▸ Exercise aim
Identify each line in the data below that contains the string "settings" with the same capitalization, and copy those lines.

(Part of a data file)
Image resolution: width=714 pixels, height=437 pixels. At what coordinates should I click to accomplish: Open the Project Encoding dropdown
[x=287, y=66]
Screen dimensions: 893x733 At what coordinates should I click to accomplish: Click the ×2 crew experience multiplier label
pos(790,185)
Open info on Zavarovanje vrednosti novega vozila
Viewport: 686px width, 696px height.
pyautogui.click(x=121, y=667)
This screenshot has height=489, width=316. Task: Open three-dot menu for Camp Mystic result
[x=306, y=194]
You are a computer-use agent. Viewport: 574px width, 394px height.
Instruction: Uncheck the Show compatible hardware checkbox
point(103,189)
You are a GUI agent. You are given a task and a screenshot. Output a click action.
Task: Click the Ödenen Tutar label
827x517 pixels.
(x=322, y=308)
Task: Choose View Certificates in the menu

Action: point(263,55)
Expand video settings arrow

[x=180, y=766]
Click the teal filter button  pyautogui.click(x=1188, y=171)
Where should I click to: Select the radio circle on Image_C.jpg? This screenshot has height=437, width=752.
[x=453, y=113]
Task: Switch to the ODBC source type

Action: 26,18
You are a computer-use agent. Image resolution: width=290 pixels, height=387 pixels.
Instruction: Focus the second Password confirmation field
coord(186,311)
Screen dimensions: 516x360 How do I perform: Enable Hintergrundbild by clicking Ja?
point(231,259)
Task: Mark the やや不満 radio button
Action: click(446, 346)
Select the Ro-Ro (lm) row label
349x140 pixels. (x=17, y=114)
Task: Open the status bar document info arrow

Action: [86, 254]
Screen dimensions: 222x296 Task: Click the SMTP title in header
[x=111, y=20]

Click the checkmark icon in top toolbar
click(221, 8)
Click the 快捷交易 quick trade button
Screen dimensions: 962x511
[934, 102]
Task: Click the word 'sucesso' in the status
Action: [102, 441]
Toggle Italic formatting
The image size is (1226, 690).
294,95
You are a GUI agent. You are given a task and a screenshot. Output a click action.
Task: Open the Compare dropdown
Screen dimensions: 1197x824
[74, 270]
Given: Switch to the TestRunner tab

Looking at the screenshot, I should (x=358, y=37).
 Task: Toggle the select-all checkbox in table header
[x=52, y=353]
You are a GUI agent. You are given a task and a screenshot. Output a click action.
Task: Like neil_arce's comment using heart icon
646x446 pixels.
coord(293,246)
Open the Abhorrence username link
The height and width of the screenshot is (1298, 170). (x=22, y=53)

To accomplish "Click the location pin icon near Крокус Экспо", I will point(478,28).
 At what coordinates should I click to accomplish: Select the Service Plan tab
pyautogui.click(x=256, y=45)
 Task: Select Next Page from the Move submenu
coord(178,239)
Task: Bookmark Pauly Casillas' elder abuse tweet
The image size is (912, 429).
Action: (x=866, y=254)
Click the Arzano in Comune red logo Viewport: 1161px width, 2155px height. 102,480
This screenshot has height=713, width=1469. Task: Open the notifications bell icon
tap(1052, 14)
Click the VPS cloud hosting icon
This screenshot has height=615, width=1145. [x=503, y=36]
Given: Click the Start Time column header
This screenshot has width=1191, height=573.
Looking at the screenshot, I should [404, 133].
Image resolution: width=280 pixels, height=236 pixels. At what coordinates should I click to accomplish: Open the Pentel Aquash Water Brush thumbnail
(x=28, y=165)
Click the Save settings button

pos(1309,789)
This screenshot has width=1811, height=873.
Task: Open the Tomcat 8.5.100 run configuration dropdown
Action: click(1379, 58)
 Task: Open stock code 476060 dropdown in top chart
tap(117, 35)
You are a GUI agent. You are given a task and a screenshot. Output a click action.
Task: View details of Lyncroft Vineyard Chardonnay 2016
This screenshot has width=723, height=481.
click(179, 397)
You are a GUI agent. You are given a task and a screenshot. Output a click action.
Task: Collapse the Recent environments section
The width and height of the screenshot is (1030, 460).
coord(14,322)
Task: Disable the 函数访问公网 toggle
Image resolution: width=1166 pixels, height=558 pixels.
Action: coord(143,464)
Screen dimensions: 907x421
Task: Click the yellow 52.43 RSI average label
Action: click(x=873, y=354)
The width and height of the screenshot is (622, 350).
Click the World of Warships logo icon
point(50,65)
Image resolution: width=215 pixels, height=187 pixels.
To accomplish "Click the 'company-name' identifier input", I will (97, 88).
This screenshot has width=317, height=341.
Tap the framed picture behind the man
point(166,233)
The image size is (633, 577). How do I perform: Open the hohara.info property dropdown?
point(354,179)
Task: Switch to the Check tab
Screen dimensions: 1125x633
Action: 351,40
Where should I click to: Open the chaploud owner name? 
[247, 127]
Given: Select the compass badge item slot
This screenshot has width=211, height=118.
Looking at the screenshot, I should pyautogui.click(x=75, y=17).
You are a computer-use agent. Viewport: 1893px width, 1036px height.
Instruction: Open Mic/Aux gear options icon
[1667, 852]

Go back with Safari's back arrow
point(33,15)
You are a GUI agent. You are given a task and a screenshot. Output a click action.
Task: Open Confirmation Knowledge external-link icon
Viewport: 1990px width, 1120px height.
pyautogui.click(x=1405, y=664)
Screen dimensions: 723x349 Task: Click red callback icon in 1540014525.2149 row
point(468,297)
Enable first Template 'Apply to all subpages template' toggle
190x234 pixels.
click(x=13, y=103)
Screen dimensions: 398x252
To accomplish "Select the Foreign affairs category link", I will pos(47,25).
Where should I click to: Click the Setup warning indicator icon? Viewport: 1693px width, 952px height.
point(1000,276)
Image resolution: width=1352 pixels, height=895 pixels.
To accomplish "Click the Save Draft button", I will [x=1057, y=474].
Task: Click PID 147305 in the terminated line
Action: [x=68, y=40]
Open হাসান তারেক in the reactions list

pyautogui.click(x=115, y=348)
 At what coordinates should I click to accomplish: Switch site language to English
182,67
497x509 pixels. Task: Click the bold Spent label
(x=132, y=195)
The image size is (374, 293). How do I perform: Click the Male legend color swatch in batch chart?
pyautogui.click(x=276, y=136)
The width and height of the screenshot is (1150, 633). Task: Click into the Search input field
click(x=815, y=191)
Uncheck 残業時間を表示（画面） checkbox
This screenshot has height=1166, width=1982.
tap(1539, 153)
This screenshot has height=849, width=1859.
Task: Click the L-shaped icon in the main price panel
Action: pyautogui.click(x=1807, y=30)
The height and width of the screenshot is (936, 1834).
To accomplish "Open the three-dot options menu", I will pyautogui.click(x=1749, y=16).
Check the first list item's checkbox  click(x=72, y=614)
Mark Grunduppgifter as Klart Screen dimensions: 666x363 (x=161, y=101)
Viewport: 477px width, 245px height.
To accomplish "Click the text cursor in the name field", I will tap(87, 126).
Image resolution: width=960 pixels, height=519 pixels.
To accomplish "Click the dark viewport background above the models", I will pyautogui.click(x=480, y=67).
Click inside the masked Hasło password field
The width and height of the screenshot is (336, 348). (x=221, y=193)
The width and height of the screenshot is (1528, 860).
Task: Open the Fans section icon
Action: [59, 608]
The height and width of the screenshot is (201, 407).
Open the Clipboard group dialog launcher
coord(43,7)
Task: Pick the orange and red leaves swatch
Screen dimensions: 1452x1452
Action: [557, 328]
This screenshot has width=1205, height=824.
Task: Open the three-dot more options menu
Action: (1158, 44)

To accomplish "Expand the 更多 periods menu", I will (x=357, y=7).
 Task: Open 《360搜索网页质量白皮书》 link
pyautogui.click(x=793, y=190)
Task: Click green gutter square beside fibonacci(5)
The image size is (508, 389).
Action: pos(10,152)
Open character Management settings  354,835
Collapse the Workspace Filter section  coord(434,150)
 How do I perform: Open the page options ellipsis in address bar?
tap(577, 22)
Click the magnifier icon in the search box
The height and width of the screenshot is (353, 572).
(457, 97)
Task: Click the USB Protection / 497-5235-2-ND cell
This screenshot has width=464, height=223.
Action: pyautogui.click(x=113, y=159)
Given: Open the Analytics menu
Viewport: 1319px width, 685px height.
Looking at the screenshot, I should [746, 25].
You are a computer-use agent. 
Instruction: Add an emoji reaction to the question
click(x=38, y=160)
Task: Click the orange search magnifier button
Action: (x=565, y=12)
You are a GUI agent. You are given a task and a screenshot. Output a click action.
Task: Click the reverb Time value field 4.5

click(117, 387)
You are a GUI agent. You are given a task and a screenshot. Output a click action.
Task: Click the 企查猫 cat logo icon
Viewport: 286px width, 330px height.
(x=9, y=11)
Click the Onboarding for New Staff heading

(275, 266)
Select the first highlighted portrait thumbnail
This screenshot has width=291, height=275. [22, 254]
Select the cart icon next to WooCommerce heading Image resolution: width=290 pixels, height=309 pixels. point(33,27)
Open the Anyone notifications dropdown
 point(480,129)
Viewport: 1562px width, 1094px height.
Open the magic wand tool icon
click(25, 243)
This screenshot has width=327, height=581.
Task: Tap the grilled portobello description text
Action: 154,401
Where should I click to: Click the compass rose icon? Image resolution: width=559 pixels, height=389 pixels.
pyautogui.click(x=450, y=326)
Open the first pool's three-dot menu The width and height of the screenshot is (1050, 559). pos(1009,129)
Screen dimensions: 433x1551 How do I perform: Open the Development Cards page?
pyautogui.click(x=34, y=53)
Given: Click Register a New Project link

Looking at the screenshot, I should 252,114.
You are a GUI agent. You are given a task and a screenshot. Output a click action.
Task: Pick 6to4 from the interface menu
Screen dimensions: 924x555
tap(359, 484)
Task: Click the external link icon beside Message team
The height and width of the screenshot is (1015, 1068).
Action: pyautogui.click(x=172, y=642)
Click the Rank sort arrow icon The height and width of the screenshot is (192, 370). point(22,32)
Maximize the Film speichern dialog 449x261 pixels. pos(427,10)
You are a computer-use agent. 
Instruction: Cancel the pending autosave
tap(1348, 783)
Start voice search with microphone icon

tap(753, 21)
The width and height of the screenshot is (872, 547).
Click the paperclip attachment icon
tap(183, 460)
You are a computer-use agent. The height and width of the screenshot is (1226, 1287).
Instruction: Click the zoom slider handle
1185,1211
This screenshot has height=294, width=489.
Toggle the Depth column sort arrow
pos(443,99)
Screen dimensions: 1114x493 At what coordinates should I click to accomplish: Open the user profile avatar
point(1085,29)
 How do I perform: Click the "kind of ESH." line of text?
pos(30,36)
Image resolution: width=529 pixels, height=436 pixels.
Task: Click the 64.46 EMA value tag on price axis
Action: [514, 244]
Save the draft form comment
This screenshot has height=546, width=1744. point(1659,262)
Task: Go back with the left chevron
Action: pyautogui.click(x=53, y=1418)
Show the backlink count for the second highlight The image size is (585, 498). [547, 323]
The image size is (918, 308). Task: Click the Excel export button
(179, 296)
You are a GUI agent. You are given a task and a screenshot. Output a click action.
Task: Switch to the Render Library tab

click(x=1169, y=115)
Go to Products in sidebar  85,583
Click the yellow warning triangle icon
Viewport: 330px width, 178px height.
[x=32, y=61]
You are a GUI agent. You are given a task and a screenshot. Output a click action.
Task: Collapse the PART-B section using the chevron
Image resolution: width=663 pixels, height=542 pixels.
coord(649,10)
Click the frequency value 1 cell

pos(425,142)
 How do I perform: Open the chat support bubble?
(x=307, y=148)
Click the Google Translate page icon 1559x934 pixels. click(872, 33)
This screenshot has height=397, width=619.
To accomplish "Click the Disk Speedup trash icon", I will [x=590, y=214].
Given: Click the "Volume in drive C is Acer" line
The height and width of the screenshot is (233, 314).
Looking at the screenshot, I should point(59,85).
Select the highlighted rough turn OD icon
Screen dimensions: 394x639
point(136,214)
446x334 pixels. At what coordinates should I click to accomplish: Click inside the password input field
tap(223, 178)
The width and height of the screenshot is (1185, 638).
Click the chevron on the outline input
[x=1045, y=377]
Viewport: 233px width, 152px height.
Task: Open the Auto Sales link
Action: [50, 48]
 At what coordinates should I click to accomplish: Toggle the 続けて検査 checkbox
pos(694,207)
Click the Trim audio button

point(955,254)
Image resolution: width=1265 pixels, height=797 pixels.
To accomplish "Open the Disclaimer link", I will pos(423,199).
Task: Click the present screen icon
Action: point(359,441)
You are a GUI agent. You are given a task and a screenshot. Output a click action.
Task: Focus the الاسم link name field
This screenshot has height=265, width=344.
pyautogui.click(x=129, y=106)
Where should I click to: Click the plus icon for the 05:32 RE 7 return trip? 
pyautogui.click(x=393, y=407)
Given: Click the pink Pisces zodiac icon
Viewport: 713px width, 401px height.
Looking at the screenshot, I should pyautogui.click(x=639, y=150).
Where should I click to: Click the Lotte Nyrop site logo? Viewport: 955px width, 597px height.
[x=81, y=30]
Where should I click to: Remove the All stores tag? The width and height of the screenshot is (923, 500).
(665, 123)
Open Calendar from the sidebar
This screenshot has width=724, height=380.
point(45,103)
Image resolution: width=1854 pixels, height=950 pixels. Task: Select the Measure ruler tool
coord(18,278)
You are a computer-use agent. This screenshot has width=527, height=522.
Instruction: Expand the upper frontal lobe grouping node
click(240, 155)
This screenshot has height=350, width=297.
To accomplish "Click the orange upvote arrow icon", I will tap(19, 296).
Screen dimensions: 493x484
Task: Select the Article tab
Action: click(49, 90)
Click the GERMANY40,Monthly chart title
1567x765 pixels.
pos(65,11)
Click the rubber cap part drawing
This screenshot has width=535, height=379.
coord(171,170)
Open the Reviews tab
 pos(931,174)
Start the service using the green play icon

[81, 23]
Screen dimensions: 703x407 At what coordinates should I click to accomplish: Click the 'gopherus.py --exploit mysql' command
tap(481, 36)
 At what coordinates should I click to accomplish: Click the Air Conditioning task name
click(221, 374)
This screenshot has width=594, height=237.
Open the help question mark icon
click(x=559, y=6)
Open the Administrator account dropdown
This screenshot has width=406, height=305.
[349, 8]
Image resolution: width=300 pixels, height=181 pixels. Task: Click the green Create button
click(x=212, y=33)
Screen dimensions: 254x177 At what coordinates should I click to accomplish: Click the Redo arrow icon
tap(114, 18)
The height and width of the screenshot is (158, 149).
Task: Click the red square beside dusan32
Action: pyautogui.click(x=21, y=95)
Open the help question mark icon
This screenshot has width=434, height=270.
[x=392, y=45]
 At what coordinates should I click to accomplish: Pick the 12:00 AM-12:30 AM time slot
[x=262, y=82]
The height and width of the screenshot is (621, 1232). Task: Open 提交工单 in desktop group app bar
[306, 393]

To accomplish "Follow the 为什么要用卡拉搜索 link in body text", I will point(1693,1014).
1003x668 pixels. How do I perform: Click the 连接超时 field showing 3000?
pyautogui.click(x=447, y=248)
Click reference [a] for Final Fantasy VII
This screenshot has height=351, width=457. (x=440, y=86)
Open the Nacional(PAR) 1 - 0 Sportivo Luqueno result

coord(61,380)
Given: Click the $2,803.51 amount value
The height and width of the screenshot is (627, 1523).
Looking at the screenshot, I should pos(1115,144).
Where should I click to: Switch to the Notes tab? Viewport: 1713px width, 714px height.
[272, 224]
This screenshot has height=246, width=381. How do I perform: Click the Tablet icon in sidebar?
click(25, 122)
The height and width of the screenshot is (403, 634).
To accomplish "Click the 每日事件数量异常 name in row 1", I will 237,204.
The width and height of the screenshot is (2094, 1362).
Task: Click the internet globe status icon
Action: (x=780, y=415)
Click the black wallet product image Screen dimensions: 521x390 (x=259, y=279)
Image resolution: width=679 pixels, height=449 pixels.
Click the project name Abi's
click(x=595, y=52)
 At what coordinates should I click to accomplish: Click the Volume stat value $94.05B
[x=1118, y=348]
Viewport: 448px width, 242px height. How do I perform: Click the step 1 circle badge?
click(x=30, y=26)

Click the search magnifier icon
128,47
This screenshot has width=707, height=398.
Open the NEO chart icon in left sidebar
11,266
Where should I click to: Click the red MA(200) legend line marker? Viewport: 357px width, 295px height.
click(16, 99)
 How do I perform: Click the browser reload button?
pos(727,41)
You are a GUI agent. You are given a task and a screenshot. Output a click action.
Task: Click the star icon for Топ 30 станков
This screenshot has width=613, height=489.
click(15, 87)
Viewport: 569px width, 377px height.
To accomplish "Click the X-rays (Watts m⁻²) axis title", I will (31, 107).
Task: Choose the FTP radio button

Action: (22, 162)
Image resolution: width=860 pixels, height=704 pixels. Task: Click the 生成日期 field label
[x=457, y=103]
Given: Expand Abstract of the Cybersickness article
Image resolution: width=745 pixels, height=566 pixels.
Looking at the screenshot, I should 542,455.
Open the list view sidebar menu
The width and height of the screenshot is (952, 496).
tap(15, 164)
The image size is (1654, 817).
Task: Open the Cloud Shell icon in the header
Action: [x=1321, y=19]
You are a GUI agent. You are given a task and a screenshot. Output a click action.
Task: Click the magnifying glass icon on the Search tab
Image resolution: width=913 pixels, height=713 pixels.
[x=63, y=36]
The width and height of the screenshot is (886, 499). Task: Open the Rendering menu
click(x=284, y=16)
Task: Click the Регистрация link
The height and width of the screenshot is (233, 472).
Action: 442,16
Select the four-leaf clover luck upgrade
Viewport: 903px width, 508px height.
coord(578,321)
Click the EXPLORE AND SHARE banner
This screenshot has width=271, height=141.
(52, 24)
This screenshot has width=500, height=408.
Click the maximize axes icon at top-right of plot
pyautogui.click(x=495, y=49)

▸ Result of the exercise
Expand video settings arrow
Click the Save settings button
Open character Management settings  354,835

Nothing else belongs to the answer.